Summer warming accelerates sub-arctic peatland nitrogen cycling without changing enzyme pools or microbial community structure
Faculty of Sciences. Biology
Global change biology. - Oxford
, p. 138-150
The balance of primary production and decomposition in northern peatlands may shift due to climate change, with potential feedbacks to atmospheric CO2 concentrations. Nitrogen availability will modulate this shift, but little is known about the drivers of soil nitrogen dynamics in these environments. We used a long-term (9 years) open top chamber (OTC) experiment in an ombrotrophic Sphagnum peat bog in sub-arctic Sweden, to test for the interactive effects of spring warming, summer warming and winter snow addition on soil nitrogen fluxes, potential activities of nitrogen cycle enzymes, and soil microbial community composition. These simultaneous measurements allowed us to identify the level of organization at which climate change impacts are apparent, an important requirement for developing truly mechanistic understanding.

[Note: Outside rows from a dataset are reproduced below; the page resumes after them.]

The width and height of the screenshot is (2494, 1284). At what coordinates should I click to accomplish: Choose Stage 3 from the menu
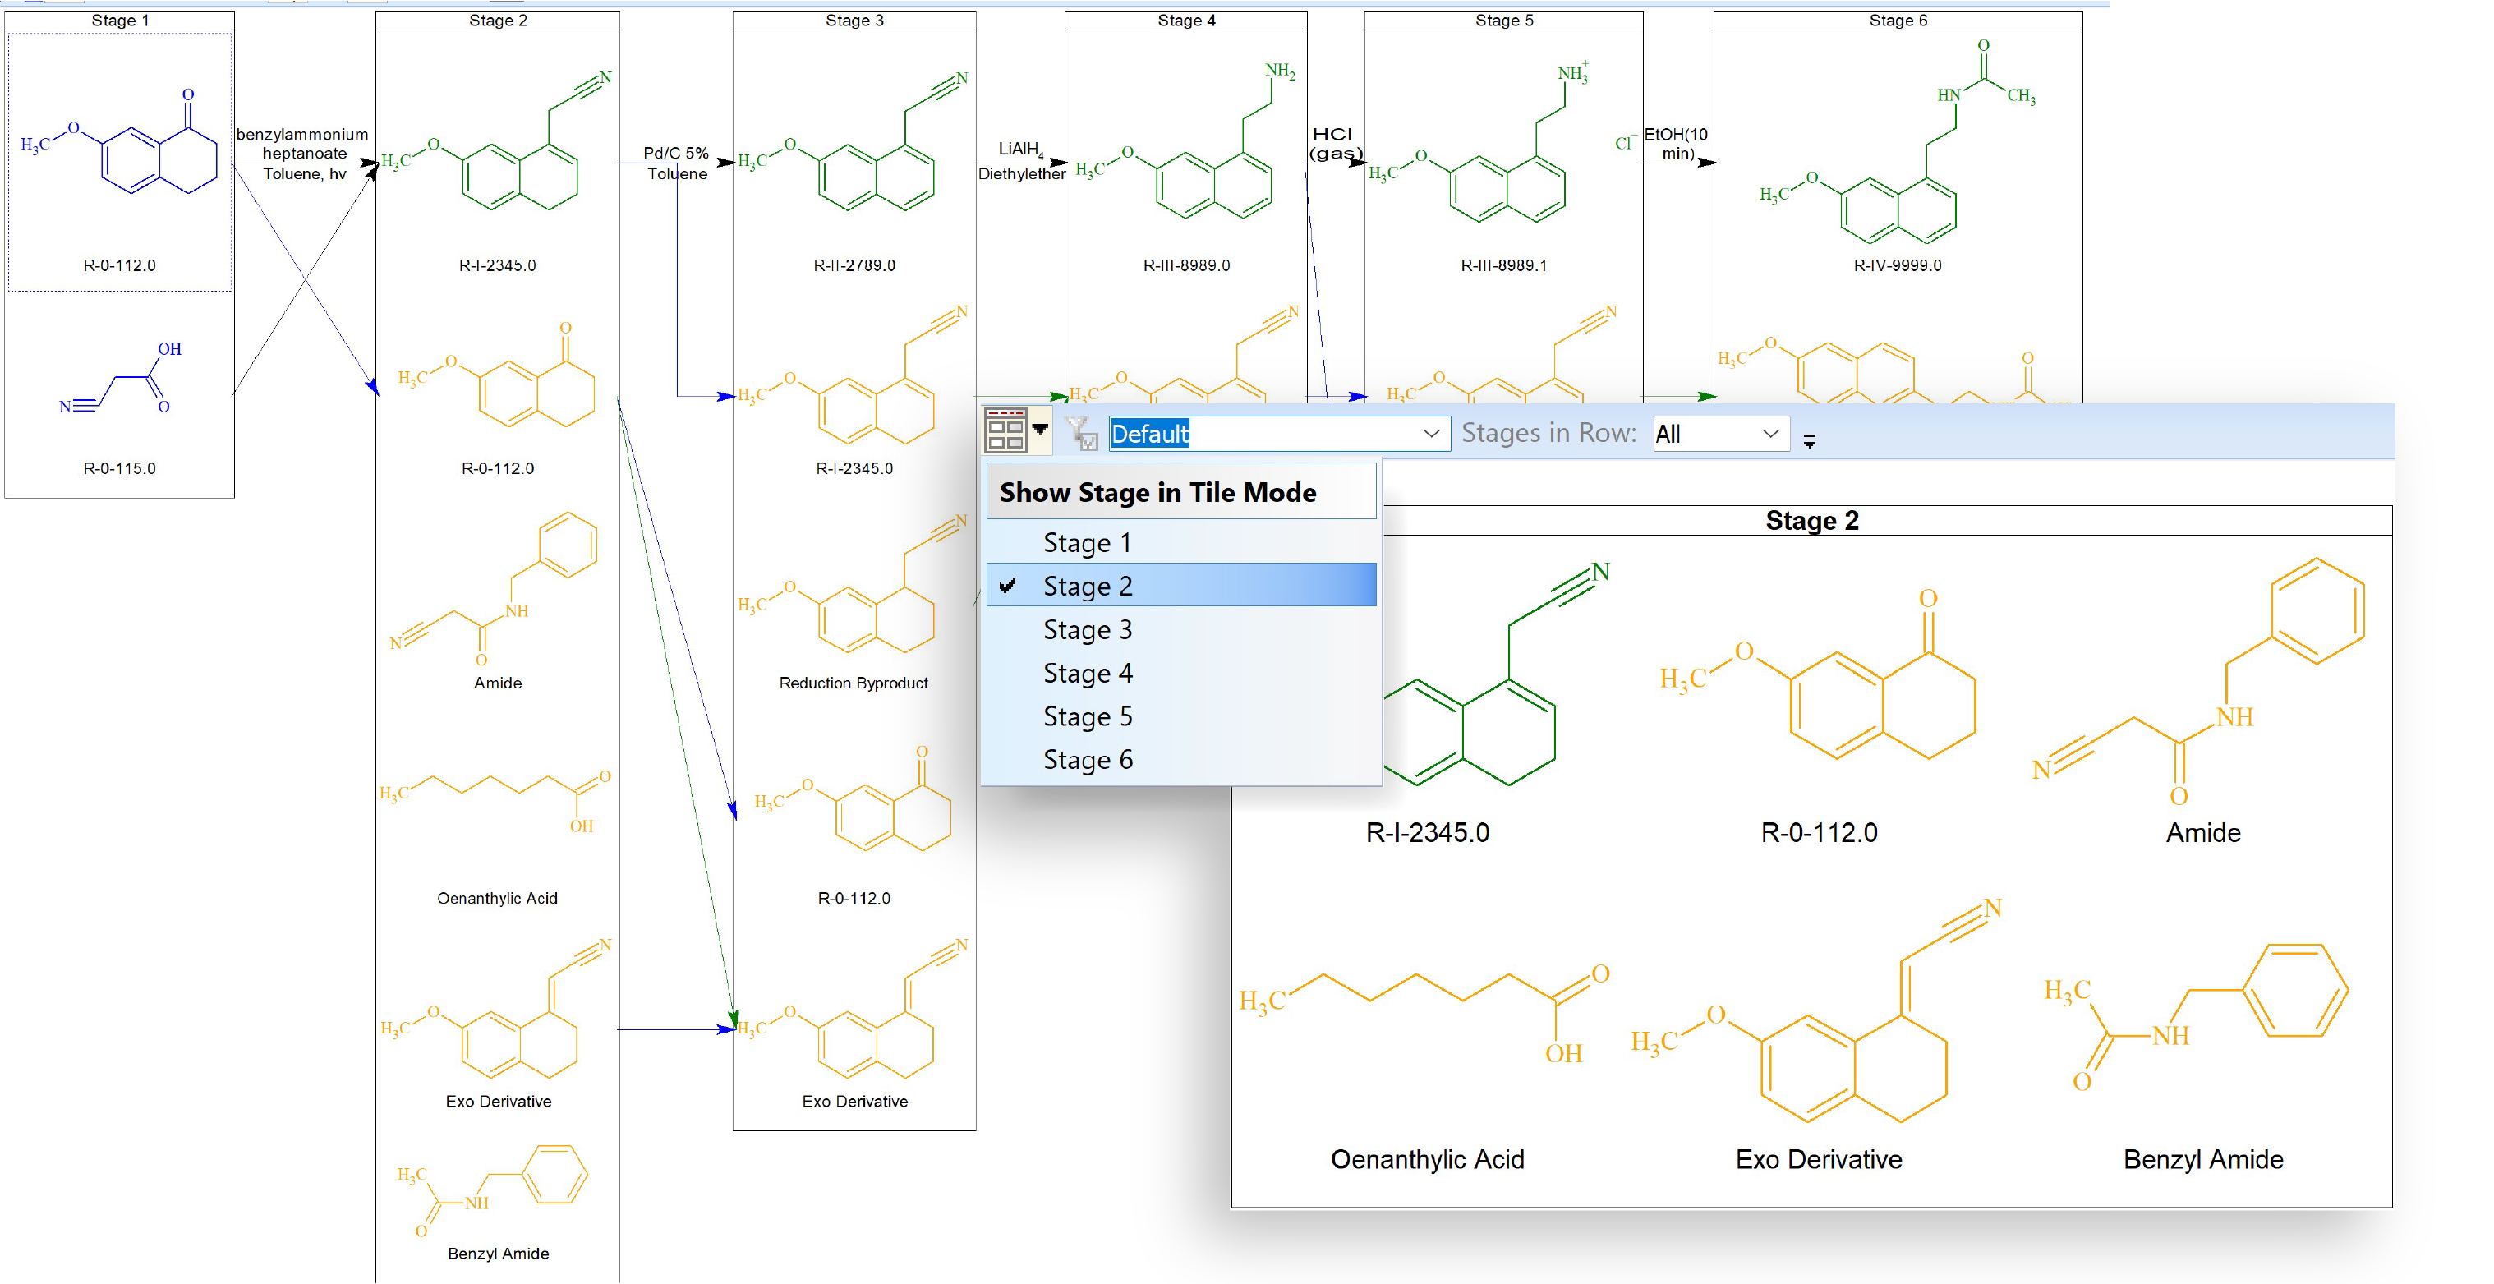[x=1086, y=629]
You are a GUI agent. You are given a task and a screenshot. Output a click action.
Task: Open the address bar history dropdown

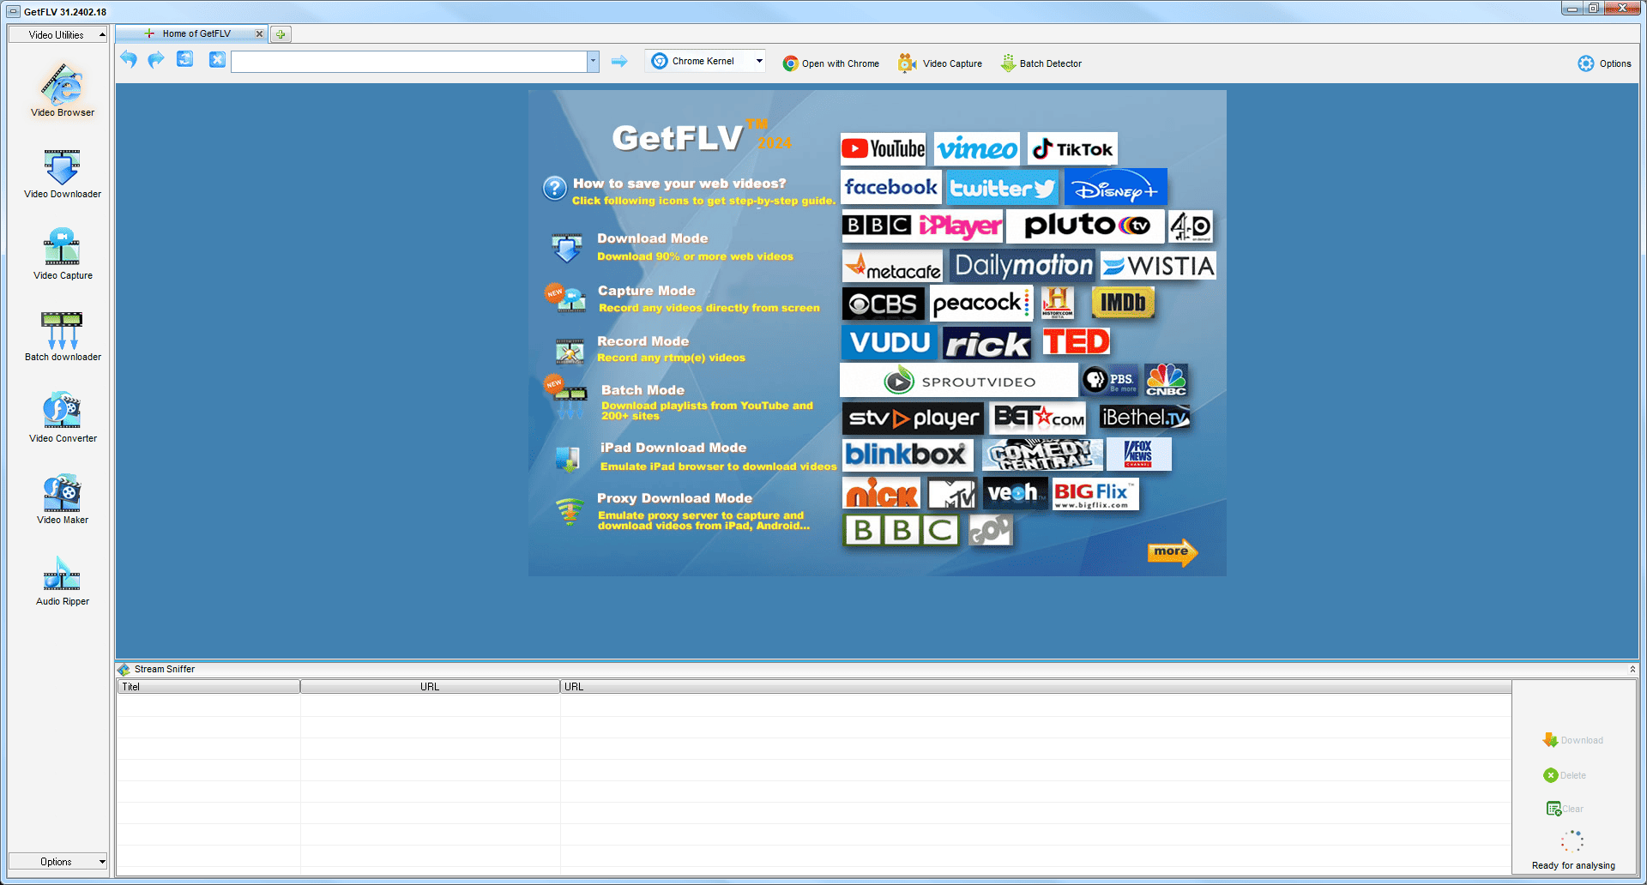point(592,61)
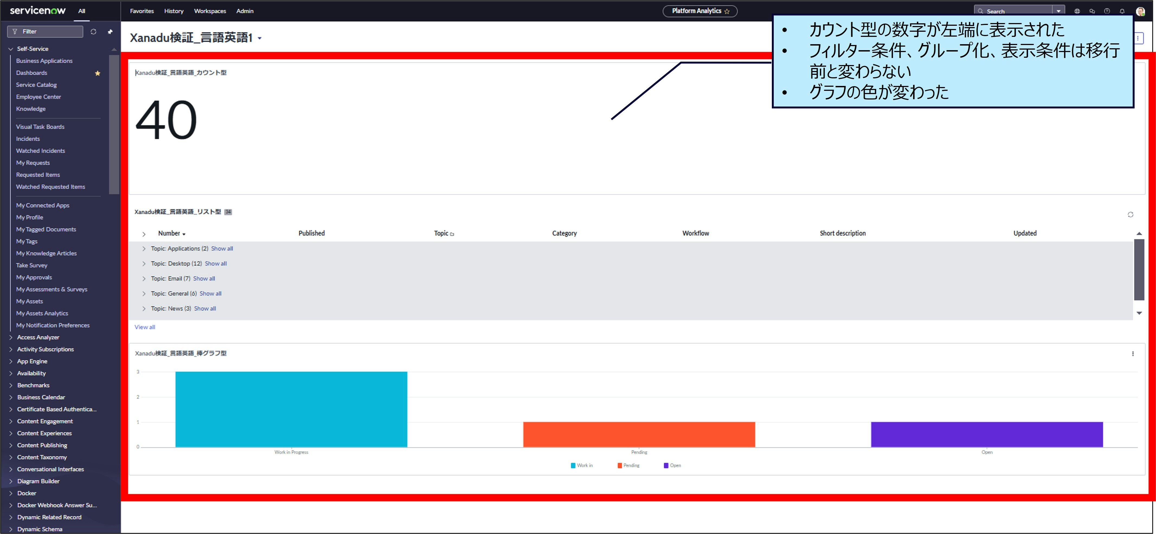
Task: Expand the Topic: Desktop group row
Action: click(144, 264)
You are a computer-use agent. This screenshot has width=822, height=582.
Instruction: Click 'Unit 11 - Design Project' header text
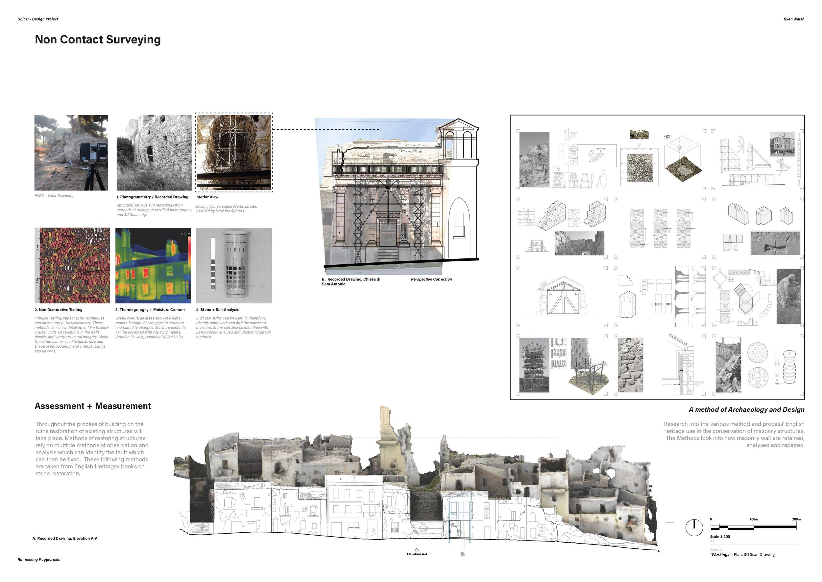(x=38, y=19)
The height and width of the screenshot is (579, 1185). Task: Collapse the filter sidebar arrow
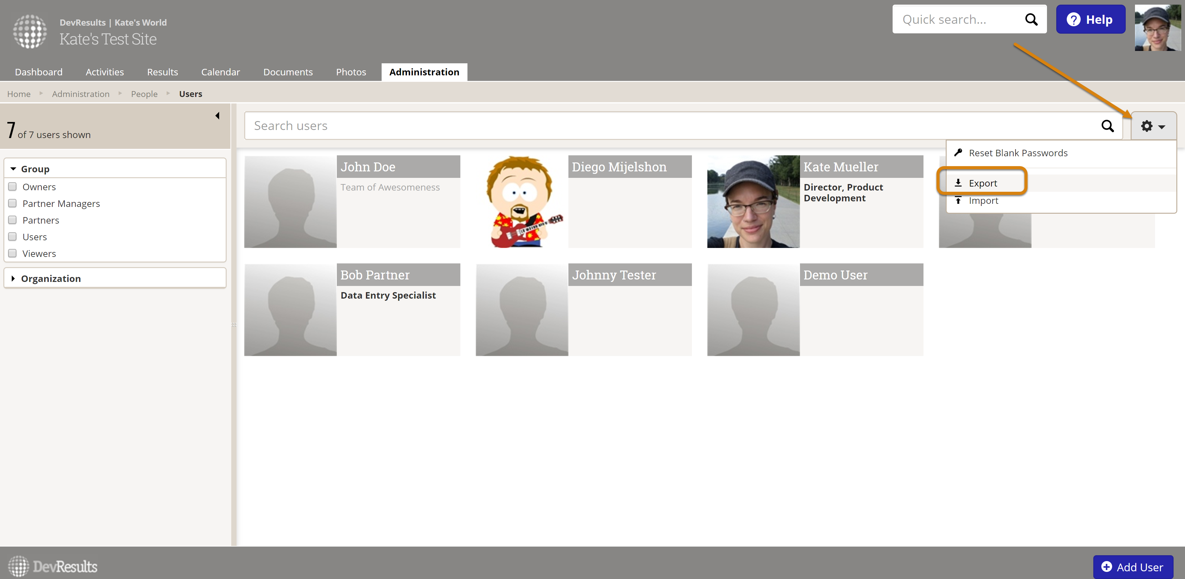point(217,116)
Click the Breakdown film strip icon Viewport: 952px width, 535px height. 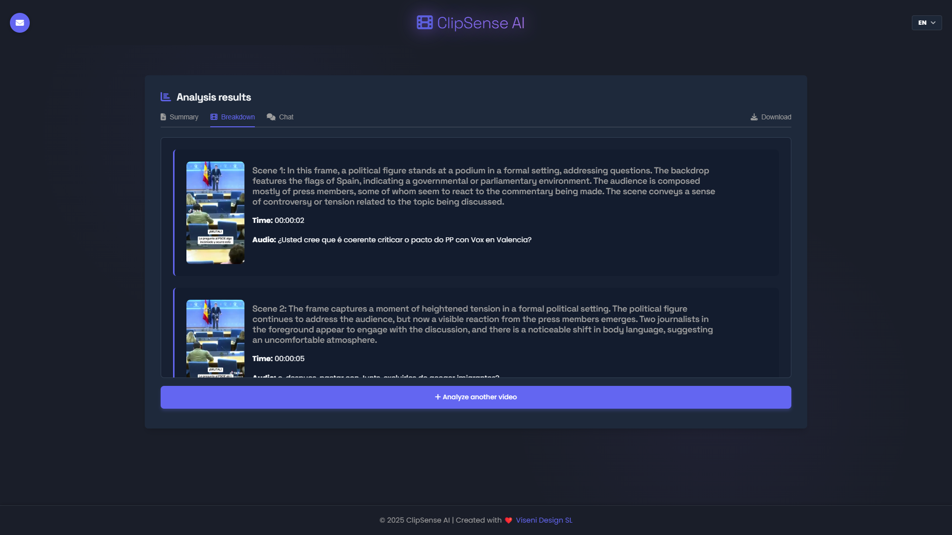(x=214, y=117)
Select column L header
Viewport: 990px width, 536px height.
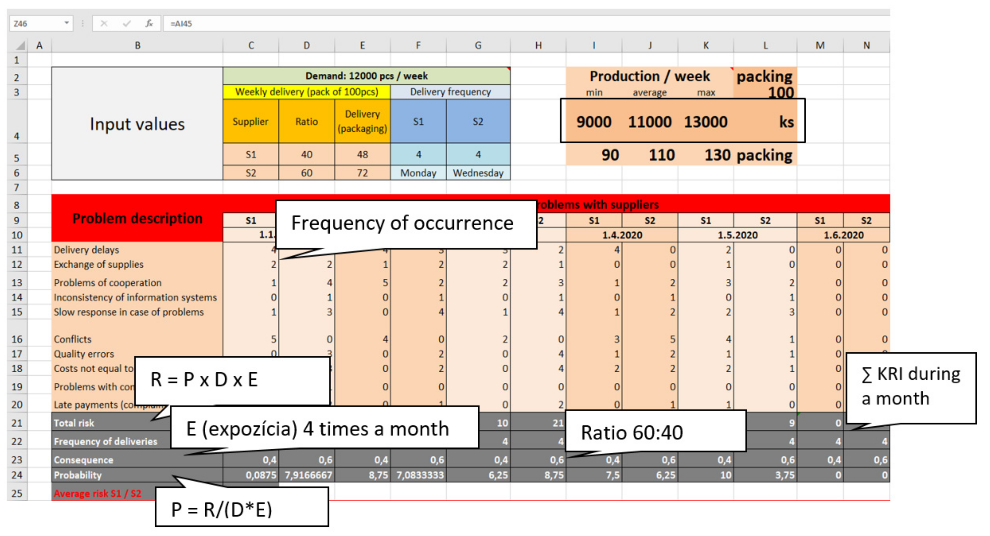coord(765,45)
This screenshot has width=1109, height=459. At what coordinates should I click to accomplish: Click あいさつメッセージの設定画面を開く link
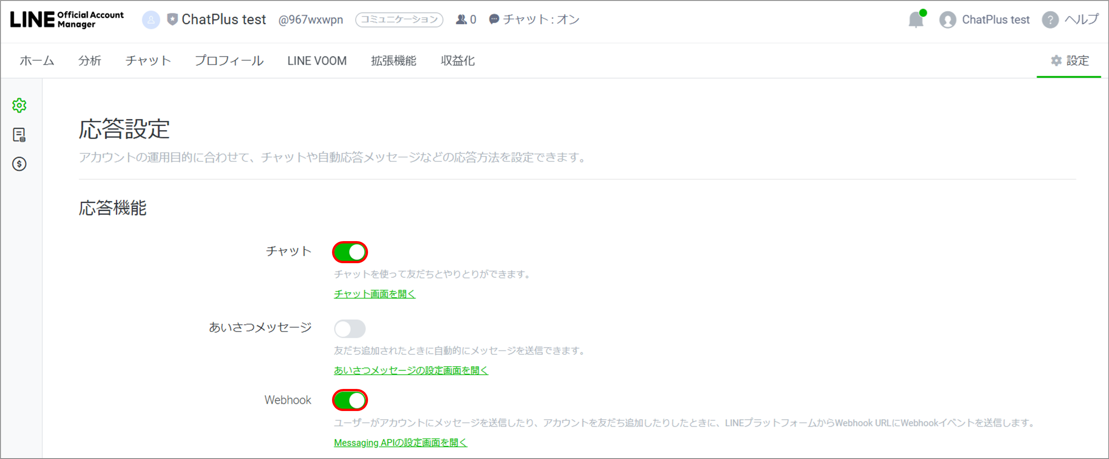(x=411, y=370)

Organic-N pools and fluxes were an order of magnitude higher than inorganic-N pools and fluxes. Summer warming approximately doubled fluxes of soil organic nitrogen and ammonia over the growing season. Such a large increase under 1 °C warming is unlikely to be due to kinetic effects, and we propose that it is linked to an observed seasonal decrease in microbial biomass, suggesting that N flux is driven by a substantial late-season dieback of microbes. This change in N cycle dynamics was not reflected in any of the measured potential peptidase activities. Moreover, the soil microbial community structure was apparently stable across treatments, suggesting a non-specific microbial dieback. Our results show that in these widespread peat bogs, where many plant species are capable of organic-N uptake, organic soil N dynamics are quantitatively far more important than the commonly studied inorganic-N dynamics. Understanding of climate change effects on organic soil N cycling in this system will be advanced by closer investigation of the seasonal dynamics of the microbial biomass and the input of substrates that maintain it.